As the propaganda machine – a union of state and infotainment media – presses forward with its campaign to compel acceptance of the equality of homosexuality with marriage, it may be worthwhile to point out how modern confusion about the nature of marriage has made this campaign possible. In my previous remarks on this issue, I noted that there is no historical or anthropological basis for the recent invention of equating same-sex unions with marriage. This is why all anthropological texts and dictionaries, until very recently, recognized that marriage was essentially a union between a man and a woman. Yet the anthropological purpose of this union has been gradually obscured over the last century and a half.

In every culture ever known, there has been some form of marital union entailing that the progeny of a given woman pertain to the man who marries her. Marriage, in its essence, is intrinsically “sexist” or sex-based, and ordered to at least the potential, if not the actuality, of having children. Since the producing and rearing of children is of interest to society, marriage has always been socially regulated. It is not a purely private act between two individuals. The interests of families, clans, and even nations could be at stake, so these played a prominent role in marital arrangements. In fact, arranged marriage was the dominant norm throughout the world until the nineteenth century.

With liberal democratic emphasis on individual freedom, there came an undermining of patriarchal family authority, and spouses came to be chosen more or less autonomously. With the disintegration of extended family authority into what were later called “nuclear” families, there was little basis for choosing a spouse other than romantic affection. Thus arose the idea that romantic love is the primary motivation for marriage.

Once we accept the idea that marriage is primarily about two people who love each other, marriage begins to lose some of its special character. There is already a term for two people who love each other: friendship. While it may not be obvious in English that friends are lovers, this is explicit in Latin (amicus) and modern Romance languages (ami, amigo, amico).

Still, modern marriage retained a unique character as long as the love between spouses was a special kind, oriented to raising children in a family. Yet the rise of contraception, sterilization, and in vitro fertilization have enabled us to separate procreation from marriage. If this is no longer essential to what we call marriage, all we are left with is friendship by another name.

If it is said that modern marriage is still distinct from friendship by virtue of carnal intimacy, I would respond that such intimacy is no basis for making marriage more exalted than friendship, much less something requiring special state sanction. In fact, the Greeks and Romans regarded friendship as a greater love than that between spouses, since it was based more on admiration of character than love of physical beauty.  Plato and Aristotle thought it shameful debauchery for friends to indulge in such intimacy, since it cheapened a noble love.

Once we fully accept the error that marriage is just “love between two people,” there is no basis for making a distinction between heterosexual and homosexual unions. To any thoughtful liberal, it will seem cruel and arbitrary to deny equal status to both kinds. The sincerity of homosexual love will persuade him that there is a real parity with marriage.

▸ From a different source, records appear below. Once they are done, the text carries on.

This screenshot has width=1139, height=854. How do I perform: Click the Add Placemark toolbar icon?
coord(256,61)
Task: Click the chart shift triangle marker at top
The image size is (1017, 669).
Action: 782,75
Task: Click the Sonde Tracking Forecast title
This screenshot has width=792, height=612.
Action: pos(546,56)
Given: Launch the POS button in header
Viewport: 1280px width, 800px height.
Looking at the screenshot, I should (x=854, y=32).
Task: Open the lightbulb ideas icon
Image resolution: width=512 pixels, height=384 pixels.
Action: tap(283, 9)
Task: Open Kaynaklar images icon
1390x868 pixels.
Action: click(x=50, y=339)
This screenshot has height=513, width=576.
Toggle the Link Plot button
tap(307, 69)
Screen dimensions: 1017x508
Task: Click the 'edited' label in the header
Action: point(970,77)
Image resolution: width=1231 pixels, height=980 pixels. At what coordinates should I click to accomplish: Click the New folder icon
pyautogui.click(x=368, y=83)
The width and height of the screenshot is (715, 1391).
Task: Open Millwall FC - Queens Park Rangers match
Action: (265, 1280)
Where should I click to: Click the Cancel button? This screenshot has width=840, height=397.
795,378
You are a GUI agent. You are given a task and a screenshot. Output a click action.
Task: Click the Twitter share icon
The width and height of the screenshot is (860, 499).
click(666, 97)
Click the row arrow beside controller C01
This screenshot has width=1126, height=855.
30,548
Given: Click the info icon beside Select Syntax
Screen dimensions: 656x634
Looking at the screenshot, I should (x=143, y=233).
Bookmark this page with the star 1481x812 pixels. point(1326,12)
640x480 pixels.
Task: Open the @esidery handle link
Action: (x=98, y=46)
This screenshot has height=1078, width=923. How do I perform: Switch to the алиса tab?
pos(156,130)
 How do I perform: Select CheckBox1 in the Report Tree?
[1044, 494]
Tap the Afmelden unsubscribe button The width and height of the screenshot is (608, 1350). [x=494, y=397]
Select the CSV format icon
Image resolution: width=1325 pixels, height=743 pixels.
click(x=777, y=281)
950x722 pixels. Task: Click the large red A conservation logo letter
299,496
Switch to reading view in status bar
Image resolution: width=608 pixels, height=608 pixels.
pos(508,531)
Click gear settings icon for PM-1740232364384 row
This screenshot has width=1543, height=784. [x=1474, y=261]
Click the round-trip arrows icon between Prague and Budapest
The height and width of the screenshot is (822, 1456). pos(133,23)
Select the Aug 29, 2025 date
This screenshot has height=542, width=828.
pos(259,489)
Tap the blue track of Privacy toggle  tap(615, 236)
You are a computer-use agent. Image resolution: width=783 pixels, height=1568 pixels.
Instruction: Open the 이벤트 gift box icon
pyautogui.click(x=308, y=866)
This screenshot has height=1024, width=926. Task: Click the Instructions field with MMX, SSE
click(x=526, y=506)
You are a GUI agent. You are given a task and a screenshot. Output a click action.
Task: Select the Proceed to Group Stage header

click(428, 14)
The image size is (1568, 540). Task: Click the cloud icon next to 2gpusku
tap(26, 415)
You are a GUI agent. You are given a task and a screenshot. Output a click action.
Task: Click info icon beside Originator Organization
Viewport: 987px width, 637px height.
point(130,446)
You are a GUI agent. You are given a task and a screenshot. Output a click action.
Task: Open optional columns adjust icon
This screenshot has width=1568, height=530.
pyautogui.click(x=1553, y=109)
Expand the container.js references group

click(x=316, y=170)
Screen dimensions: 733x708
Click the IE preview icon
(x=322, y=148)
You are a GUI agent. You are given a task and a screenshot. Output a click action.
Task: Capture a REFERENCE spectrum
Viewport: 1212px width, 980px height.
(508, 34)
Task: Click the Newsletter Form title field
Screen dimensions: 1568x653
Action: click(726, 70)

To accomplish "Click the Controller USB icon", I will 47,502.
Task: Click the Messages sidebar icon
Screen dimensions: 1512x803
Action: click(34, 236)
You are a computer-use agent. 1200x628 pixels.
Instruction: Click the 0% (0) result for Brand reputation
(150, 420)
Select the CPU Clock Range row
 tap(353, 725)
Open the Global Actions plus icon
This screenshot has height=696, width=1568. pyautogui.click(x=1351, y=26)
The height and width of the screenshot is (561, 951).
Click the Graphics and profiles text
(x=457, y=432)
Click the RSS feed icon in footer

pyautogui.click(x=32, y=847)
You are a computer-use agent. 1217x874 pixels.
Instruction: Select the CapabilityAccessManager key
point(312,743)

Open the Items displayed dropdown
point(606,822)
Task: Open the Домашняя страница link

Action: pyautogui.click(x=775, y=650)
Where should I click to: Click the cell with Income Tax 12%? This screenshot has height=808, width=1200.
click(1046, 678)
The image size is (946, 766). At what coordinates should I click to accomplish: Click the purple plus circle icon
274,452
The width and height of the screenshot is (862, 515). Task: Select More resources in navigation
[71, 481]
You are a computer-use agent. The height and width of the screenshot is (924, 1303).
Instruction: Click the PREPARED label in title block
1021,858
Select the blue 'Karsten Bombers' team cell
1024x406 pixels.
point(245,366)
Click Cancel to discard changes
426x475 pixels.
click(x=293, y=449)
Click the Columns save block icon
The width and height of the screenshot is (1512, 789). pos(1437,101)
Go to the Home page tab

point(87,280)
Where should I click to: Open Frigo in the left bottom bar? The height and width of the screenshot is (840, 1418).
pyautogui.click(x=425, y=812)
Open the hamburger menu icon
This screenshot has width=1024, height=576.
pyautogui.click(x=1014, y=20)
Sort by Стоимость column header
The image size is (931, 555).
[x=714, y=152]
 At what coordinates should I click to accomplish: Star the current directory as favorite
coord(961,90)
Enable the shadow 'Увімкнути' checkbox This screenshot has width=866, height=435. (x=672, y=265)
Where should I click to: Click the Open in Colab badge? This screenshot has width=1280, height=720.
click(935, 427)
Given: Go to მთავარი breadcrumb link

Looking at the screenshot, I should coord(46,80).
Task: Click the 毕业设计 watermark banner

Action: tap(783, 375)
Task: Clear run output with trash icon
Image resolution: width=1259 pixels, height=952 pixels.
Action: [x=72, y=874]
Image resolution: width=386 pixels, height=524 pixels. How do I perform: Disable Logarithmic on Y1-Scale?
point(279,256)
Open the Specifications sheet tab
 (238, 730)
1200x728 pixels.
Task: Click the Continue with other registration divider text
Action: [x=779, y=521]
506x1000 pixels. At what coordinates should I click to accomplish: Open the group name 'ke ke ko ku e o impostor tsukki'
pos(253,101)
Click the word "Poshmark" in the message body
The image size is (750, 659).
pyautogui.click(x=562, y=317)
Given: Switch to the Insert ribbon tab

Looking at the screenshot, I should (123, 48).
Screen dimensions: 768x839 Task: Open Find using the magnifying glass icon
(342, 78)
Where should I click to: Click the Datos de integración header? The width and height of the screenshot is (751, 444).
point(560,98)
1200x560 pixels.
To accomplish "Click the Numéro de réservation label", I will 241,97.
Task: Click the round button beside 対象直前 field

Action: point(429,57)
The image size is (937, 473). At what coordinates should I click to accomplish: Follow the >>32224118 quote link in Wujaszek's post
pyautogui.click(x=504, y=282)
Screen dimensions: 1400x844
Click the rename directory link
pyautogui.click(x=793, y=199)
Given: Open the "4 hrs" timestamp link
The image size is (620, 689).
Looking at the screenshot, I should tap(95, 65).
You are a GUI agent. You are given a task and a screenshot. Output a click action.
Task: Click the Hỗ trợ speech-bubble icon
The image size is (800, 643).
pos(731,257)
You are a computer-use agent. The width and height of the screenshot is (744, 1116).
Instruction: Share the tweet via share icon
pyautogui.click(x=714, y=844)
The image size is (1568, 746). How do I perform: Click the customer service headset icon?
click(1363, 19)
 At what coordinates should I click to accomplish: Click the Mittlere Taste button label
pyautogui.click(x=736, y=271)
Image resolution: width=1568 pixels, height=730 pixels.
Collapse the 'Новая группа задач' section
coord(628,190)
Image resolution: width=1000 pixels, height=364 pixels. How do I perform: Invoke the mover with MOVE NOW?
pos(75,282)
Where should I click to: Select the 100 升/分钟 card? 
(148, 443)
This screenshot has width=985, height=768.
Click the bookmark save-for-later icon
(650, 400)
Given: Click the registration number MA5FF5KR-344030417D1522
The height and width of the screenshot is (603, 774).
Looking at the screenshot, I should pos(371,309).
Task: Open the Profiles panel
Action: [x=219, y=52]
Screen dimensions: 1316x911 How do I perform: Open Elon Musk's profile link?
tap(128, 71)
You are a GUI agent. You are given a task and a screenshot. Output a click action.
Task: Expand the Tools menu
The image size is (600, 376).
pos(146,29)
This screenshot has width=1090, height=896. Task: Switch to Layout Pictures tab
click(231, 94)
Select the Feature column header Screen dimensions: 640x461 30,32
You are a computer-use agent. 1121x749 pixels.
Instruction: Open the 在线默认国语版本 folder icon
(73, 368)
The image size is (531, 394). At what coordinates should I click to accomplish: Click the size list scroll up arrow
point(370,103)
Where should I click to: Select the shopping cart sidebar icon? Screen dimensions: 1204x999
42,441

Yet the liberal who reasons thus has lost sight of an important implication: if marriage is nothing more than love, then there is no reason for the state to be involved in sanctioning such a union. The state takes the role of some gossipy busybody, who keeps track of who’s in love with whom. For what reason?

We cannot claim the state regulates marriage in the interest of limiting sexually-transmitted disease, since we freely allow extra-marital liaisons, and impose no penalty for adultery. The ease of divorce makes marriage scarcely distinguishable from more casual romantic attachments.

Perhaps the state still regulates marriage in the interests of child rearing. Yet the liberal state goes to great lengths to facilitate single-parent families, and the propaganda machine is more concerned with validating its a priori conviction in “marriage equality” than with following hard sociological data suggesting that same-sex unions have poorer outcomes for adopted children. Thus the liberal state’s interest in marriage is emphatically oriented not toward the child, but toward the desires of the spouses.

In marriage as in other matters, liberalism succeeds only to the extent that it fails. That is, marriage remains a successful institution only insofar as the liberal conception of marriage has not fully overtaken society. Most couples do care about having children, and most feel duty-bound to remain married, notwithstanding the ease of legal divorce. Most people recognize that it is highly important for children to have both male and female authority figures. We even recognize that fathers and mothers have intrinsically different roles in the family.

If the liberal conception of marriage were to be taken seriously, we should acknowledge that it is arbitrary and senseless to give special sanction to this form of love, while denying similar benefits to good friends or long-term roommates. It is not at all surprising, but eminently logical, that the dynamic of social liberalism should lead to the complete deregulation of the family. The family, being the font of patriarchal authority, communitarianism, and social inequality, represents all that is abhorred by our libertine tendencies. Yet the family is far more formidable than the liberals have reckoned. Even if it is legislated out of existence, it will persist, and will continue to be a dominating social force. This is because its structure is inscribed in human nature, making it a more venerable and lasting institution than that god of clay, the state.